Seulement, l’implémentation aujourd’hui standardisée des modules additionnels pour les navigateurs rend difficile un éventuel retour en arrière. « Bien que la proposition de Microsoft de modifier [Internet Explorer] ne concerne qu’une petite partie du code du navigateur, cela rendrait des millions de pages Web et nombre de produits de développeurs indépendants incompatibles avec l’application de Microsoft », explique le président du W3C dans sa lettre. « Dans nombre de cas, ceux qui seront obligés de supporter les coûts liés à la modification de leur pages Web ne sont pas directement impliqués dans la violation du brevet (en considérant qu’il est valide) », poursuit-il. En résumé, le brevet d’Eolas remet en cause la standardisation du Web et, en conséquence, sa stabilité. Situation finalement inacceptable de la part du W3C puisque, au delà du tremblement de terre numérique en vue, cela pourrait remettre en cause son fonctionnement, voire sa crédibilité en tant qu’organisme de validation des technologies du Web.
Vice de procédure
Naturellement, le W3C ne se contente pas de ces considérations économiques et techniques, aussi importantes soient-elles, pour demander l’annulation de la validation du brevet d’Eolas. L’organisme de standardisation motive sa demande en mettant en avant une sorte de vice de procédure lors de la validation du brevet litigieux. Selon lui, la « recherche d’antériorité [d’inventions similaires, Ndlr] n’a été prise en compte ni au moment de l’examen du brevet, ni au cours du récent litige sur la violation du brevet ». Autrement dit, l’organisme gouvernemental d’enregistrement des brevets américains, l’US Patent and Trademark Office, n’aurait pas bien fait son travail. De même que les avocats de Microsoft lors du procès intenté par Eolas. Le W3C ajoute cependant que la seule différence qui caractérise le brevet d’Eolas avec celui d’un navigateur traditionnel tient dans le mode d’affichage du contenu hypermédia. A l’origine, les navigateurs lançaient une fenêtre indépendante pour effectuer la lecture d’un contenu multimédia alors qu’Eolas fait état d’une lecture intégrée à la page Web. Fonction intégrée que le W3C déclare avoir évoquée dans ses documents bien avant le brevet d’Eolas. Une situation qui ne peut qu’amener à constater l’invalidité du brevet ‘906, selon le W3C.
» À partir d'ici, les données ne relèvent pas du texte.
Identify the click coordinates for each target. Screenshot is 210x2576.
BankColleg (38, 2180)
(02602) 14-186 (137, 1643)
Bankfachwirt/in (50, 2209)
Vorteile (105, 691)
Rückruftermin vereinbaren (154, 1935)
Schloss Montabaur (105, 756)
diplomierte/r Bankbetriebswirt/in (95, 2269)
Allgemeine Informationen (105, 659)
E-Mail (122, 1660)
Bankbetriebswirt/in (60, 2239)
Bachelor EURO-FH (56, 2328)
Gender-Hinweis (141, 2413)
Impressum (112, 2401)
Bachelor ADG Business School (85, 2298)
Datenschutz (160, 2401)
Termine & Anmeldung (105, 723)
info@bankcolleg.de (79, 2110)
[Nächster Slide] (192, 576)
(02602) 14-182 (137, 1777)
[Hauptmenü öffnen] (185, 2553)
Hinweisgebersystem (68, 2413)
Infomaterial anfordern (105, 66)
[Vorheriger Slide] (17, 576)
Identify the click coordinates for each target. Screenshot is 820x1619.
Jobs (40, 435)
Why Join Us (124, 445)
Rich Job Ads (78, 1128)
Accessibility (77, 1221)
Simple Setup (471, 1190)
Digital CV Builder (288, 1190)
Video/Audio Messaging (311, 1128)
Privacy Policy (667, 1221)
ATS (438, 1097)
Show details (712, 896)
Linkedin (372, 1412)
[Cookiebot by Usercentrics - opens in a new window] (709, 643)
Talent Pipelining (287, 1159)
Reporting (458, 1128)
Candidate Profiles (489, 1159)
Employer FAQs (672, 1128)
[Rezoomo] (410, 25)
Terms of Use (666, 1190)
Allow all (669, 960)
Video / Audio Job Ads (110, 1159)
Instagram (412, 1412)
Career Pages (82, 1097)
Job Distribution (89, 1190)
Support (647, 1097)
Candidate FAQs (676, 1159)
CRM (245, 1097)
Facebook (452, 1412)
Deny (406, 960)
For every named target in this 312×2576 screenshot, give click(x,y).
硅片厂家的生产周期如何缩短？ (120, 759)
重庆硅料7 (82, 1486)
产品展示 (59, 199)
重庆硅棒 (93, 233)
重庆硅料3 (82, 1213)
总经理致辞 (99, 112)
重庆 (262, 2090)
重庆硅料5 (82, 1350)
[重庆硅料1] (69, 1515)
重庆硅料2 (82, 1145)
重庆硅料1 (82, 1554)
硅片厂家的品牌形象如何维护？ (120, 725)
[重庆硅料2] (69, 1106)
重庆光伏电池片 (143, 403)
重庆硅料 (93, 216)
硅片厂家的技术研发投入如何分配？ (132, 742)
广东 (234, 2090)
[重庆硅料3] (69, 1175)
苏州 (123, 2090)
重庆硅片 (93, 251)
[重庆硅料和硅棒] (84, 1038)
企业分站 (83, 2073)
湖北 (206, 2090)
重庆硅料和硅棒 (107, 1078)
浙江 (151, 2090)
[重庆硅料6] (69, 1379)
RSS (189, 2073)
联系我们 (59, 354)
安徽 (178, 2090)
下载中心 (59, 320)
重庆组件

Naturellement, la refonte d’Internet Explorer et du HTML n’arrangerait ni les éditeurs d’applications, ni les auteurs de sites Web, et encore moins le W3C. Pas même Eolas dont les licences n’intéresseraient alors plus personne. Mais la demande du W3C amène à s’interroger sur sa démarche. Pourquoi, si ses arguments sont légitimes (notamment le fait qu’il avait déjà évoqué la possibilité d’intégrer les plug-ins dans les pages Web), le W3C a-t-il mis plus d’un mois pour s’en rendre compte, et ce après avoir mis en place un groupe de travail dédié ? En tout cas, le cas Eolas illustre parfaitement le problème que pose la brevetabilité des programmes informatiques que les Etats-Unis tentent pourtant, indirectement, d’imposer à l’Europe.